The Happytime Murders (Quick Review)

The Happytime Murders is a hodgepodge of different stories.  It’s a P.I. film noir, with a buddy-cop adventure, combined with an adult satire of The Muppets and Sesame Street (think Avenue Q but with more straightforward, crude humor), and a prejudice subplot thrown in.  Does the film work?  Yeah, but not to the extent the trailers built it up.

The Happytime Murders stars Bill Barretta as the voice and puppeteer of disgraced ex-cop puppet Phil Phillips, Melissa McCarthy as Phil’s ex-partner Detective Connie Edwards, and is directed by Brian Henson (son of Jim Henson, creator of The Muppets)—who previously directed such classics as The Muppets Christmas Carol and Muppet Treasure Island.  As expected from a Henson production, the film’s puppetry effects are fantastically well done, with the film even giving a behind-the-scenes look at how they accomplished such during the credits.  As a story, the film has a degree of seriousness to it, similar in level to Henson’s previous Muppet films.  The film’s P.I. portion is told fairly straightforward along with the themes of human prejudice towards puppets.

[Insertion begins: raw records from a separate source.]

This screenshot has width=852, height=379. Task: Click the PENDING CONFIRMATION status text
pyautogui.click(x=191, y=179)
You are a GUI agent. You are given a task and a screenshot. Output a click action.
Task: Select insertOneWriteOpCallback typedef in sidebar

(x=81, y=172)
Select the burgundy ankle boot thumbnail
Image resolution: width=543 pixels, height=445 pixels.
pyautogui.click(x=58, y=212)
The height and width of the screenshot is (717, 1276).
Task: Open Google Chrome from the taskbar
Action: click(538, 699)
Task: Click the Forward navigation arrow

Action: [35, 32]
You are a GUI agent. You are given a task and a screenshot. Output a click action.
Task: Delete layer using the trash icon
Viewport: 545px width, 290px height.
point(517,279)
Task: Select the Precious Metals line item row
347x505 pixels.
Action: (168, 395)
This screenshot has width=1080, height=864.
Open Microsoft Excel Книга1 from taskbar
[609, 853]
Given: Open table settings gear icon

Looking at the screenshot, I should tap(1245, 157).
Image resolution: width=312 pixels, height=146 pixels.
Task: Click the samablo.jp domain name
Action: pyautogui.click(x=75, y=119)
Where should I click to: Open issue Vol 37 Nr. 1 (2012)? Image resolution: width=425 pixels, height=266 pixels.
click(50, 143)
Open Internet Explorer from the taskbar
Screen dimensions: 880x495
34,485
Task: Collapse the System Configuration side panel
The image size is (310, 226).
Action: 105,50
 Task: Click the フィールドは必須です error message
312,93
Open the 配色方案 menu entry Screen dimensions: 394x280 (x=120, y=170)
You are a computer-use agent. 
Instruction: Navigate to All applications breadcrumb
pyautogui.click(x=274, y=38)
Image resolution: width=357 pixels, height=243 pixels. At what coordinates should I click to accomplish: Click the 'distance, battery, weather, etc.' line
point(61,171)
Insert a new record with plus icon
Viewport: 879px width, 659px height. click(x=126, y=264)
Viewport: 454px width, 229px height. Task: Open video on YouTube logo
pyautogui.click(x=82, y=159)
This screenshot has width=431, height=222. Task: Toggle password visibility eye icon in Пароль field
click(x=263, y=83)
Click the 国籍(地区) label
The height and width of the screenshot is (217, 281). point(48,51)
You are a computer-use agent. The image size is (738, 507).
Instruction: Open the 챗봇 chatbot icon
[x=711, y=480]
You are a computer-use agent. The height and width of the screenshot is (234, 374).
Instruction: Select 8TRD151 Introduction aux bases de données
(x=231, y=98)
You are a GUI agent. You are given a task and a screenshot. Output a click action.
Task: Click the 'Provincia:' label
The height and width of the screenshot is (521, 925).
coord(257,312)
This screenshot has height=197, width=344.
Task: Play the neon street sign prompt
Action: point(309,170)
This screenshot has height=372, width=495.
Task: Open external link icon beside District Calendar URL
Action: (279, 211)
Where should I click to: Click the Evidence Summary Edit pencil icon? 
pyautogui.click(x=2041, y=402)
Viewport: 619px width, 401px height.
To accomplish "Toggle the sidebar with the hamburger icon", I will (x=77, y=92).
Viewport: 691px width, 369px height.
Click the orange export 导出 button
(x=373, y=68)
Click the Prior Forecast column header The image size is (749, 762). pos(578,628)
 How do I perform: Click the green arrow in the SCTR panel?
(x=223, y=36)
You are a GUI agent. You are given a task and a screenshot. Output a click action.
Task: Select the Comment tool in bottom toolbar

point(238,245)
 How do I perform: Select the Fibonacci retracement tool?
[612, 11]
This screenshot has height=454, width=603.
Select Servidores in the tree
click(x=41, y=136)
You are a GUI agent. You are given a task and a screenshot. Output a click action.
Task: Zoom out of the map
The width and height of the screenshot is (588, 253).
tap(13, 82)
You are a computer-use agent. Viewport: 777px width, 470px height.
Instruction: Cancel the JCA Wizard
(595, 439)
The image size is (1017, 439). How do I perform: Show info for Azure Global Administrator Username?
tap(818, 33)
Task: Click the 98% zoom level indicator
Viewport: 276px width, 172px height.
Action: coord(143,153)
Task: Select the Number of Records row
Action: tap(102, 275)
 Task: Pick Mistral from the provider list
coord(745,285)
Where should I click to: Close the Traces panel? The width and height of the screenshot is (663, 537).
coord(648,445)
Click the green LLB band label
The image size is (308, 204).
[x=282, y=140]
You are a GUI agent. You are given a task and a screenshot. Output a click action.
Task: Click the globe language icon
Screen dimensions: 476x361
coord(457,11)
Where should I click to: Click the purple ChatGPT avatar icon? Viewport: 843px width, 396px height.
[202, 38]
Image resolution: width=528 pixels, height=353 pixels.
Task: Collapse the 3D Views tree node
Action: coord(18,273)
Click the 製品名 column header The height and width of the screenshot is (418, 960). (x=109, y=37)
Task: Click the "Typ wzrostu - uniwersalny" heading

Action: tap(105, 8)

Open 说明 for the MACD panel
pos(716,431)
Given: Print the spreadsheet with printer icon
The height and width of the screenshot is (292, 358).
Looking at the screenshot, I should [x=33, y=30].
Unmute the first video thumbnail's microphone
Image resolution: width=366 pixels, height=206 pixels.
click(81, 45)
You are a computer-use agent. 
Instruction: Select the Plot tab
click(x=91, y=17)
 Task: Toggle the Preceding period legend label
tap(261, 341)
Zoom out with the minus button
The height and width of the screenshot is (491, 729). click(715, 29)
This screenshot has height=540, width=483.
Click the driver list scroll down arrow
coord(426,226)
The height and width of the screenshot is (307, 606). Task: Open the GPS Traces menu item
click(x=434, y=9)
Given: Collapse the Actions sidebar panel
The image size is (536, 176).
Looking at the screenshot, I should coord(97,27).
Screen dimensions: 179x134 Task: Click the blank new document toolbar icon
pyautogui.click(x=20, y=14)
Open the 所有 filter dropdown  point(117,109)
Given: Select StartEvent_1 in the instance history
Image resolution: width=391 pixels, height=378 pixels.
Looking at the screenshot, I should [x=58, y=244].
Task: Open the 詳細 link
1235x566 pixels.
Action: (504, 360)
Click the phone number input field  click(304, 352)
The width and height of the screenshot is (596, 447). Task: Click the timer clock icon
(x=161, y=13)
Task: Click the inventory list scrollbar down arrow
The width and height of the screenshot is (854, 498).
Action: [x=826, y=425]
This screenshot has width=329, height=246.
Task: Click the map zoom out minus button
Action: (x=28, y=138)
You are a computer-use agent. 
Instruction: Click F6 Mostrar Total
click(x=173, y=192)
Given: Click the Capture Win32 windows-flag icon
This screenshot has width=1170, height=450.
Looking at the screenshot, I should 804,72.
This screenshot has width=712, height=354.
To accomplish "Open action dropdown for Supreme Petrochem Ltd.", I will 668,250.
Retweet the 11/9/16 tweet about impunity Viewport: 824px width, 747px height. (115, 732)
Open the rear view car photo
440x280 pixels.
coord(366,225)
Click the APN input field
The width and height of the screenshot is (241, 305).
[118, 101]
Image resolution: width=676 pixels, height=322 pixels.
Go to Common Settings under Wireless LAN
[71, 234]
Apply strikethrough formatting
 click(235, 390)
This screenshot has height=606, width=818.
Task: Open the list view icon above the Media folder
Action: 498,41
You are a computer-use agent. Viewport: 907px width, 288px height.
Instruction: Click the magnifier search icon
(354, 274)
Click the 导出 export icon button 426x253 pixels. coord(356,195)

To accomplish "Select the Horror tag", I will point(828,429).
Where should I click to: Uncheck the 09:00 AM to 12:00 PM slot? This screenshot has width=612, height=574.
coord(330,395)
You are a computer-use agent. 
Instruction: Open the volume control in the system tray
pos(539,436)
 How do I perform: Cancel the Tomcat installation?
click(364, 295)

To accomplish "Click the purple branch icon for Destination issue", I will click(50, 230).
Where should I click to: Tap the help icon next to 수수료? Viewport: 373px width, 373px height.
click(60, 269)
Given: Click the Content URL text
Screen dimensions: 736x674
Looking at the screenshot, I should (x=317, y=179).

It’s with the buddy-cop and satire elements that the film’s black comedy shows.  The love-hate dialogue between Melissa McCarthy and Bill Barretta is good old-fashioned witty banter, with the occasional nod towards Phil being a puppet.  A comedic scene involves the duo breaking in to investigate a suspicious house.  The two try whispering but they end up mishearing each other, resulting in a series of misinterpreted antics before they give up and shout after Connie states Phil’s mouth looks like a moving blue vagina.

The Happytime Murders trades Henson’s previous Muppet films’s charm and great songs in exchange for shock humor and crude scenes featuring puppets swearing, doing drugs, and having over-the-top sex—with one scene featuring a silly string orgasm.  And yet, I didn’t find the shock value to be all that jaw-dropping.  The most outrageous scene features a porn where an octopus puppet sexually milks a cow puppet—bizarre, yes, but when compared to the orgy scene in Sausage Party it almost feels tame (maybe I’m just becoming too desensitized to this stuff).

The worst thing I can say about The Happytime Murders is that it doesn’t live up to its outrageous premise.  The film is surprisingly tame for an R rated parody towards Muppets, with a plot that’s also surprisingly predictable and straightforward.  The best thing I can say, however, is that The Happytime Murders is still enjoyable for what it gives—with some witty back-and-forth between its buddy-cop duo and some great puppetry effects by its team.